I realized that I did not make a fool out of myself by having trusted my WH. WH and all of the OW totally and completely made fools out of themselves. OW showed their lack of morals. While they weren't branded with a scarlet A, they did catch a lot of flack. When I outed the A with OW#6 to their co-workers, the poor thing boohooed to WH about how everyone was calling her names and giving her crap. OW couldn't handle it and took a 6 week LOA. WH lost a lot of respect as well.
I have run into OW#6 since then. She tucked tail, lowered her head, tried to cover her face with a hoodie she was wearing, and tried to get by me unnoticed. All I could think was "I know who you are and I know what you did. And yes, I'm the bitch that outed you so that everyone knows the home-wrecking tramp that you are."
Hopefully you will find your inner bitch and use that to help you get through this. It really helped me.

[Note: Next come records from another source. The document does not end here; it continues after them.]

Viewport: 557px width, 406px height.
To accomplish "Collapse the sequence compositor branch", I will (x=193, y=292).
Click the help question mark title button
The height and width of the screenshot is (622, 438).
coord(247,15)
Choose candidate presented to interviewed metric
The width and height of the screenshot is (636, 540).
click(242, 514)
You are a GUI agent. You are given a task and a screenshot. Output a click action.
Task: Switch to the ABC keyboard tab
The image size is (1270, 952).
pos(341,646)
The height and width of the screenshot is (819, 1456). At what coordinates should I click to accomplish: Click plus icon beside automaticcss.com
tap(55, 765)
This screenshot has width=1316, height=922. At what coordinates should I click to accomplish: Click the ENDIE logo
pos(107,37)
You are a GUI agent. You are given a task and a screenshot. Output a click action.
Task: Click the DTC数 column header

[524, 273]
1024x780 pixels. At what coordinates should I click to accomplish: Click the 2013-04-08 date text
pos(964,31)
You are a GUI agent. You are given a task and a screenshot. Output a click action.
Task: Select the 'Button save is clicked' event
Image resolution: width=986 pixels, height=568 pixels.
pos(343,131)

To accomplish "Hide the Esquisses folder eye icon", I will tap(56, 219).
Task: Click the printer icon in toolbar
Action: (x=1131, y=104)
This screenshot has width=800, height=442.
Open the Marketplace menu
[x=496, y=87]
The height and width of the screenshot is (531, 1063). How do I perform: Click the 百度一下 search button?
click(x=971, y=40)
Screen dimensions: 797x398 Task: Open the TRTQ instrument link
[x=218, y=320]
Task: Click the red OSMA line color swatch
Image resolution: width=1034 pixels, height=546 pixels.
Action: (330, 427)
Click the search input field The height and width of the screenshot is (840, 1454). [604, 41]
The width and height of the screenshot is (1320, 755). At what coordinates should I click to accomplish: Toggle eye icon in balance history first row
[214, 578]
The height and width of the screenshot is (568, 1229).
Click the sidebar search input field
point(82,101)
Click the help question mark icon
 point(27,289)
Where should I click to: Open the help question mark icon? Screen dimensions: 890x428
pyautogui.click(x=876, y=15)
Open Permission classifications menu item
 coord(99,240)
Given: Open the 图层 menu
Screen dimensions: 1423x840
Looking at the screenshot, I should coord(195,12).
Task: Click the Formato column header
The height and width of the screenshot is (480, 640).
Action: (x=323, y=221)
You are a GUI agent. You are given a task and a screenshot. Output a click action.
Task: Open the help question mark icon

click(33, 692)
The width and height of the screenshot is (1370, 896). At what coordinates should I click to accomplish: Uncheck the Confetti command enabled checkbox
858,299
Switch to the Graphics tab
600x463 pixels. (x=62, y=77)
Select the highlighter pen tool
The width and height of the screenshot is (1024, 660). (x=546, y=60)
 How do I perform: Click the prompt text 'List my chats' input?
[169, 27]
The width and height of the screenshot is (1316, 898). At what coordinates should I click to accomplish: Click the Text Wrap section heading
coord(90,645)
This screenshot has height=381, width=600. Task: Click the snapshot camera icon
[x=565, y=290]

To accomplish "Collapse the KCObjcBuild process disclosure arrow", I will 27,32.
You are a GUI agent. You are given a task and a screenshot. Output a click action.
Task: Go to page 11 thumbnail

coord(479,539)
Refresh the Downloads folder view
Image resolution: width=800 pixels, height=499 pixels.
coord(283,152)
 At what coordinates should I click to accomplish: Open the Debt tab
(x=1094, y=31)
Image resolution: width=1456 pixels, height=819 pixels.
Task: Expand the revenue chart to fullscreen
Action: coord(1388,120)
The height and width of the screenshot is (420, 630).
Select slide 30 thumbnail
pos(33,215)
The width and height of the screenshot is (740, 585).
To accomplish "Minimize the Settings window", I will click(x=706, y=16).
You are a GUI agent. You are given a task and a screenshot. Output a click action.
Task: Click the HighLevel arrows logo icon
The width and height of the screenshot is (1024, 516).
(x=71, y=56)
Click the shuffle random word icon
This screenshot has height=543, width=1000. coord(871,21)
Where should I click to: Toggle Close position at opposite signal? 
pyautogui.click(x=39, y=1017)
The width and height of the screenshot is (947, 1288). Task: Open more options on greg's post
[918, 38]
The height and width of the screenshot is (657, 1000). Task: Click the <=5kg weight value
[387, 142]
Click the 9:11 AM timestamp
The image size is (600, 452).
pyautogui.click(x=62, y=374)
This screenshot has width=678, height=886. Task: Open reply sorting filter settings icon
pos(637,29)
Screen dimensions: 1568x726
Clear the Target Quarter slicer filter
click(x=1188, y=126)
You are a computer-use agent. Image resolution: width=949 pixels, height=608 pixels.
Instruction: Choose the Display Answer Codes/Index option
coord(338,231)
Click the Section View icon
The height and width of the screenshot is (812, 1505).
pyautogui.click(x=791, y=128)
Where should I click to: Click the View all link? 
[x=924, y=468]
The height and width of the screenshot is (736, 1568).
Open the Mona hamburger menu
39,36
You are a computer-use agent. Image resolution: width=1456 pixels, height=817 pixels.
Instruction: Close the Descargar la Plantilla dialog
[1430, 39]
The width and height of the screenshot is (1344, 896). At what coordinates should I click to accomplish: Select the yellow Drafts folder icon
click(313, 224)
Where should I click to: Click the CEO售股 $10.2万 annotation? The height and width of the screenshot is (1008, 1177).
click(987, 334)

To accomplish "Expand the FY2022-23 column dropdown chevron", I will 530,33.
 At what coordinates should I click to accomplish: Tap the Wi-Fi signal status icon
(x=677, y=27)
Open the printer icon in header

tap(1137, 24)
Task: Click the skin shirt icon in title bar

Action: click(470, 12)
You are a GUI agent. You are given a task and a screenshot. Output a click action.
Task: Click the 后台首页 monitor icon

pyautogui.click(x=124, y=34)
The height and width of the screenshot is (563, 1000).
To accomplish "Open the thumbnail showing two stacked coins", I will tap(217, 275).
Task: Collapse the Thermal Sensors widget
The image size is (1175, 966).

It has taken time but I now see this strong personality seemingly confident OW for what she is. Someone who would settle for a cheater. I am sure her perspective is still full of ego boosting how she got a younger man from his hot wife, I cant change that but what I can change is how I view her. I now see her as the sad pathetic person who settled for the dark side of this man. The only part of him she got was the selfish Ahole and if she wanted that small piece of him it says a lot about her. Its hard but you will never be able yo change how she views things, just remember her perspective is self preservation and probably hiding a lot of insecurities too. Like in my case I know now the OW was insecure about her age and how fun she truly was. I know she felt unattractive compared to me and I remind myself that anything she was throwing in my face was likely something she deeply felt insecure about in herself. Im not sure what the Ows insecurities were in your case but I do believe that someone who is capable of this is hardly the strong confident person we paint them to be in our minds. Anyone with self respect and confidence would not need a piece of someone elses man to feel good about themselves...truly confident women know they get their strength from within...not stealing someone elses man or comparing themselves to his wife...that kind of person is weak and insecure IMO.
On your worst day, you are still better! From the bone marrow, outward, you are better.
[This message edited by steadfast1973 at 8:15 AM, May 18th (Sunday)]
" I will not define myself by what went wrong yesterday when I can draw upon Life and Love right now." R.R
No, he never left to be with her, only diverted his attention to her for the length of the A. He also broke it off with her long before I ever found out. So he wasn't forced to break it off with her. I didn't know anything for months.
[This message edited by Ambergray at 9:24 PM, May 18th (Sunday)]
[This message edited by Ostrich80 at 1:42 AM, May 20th (Tuesday)]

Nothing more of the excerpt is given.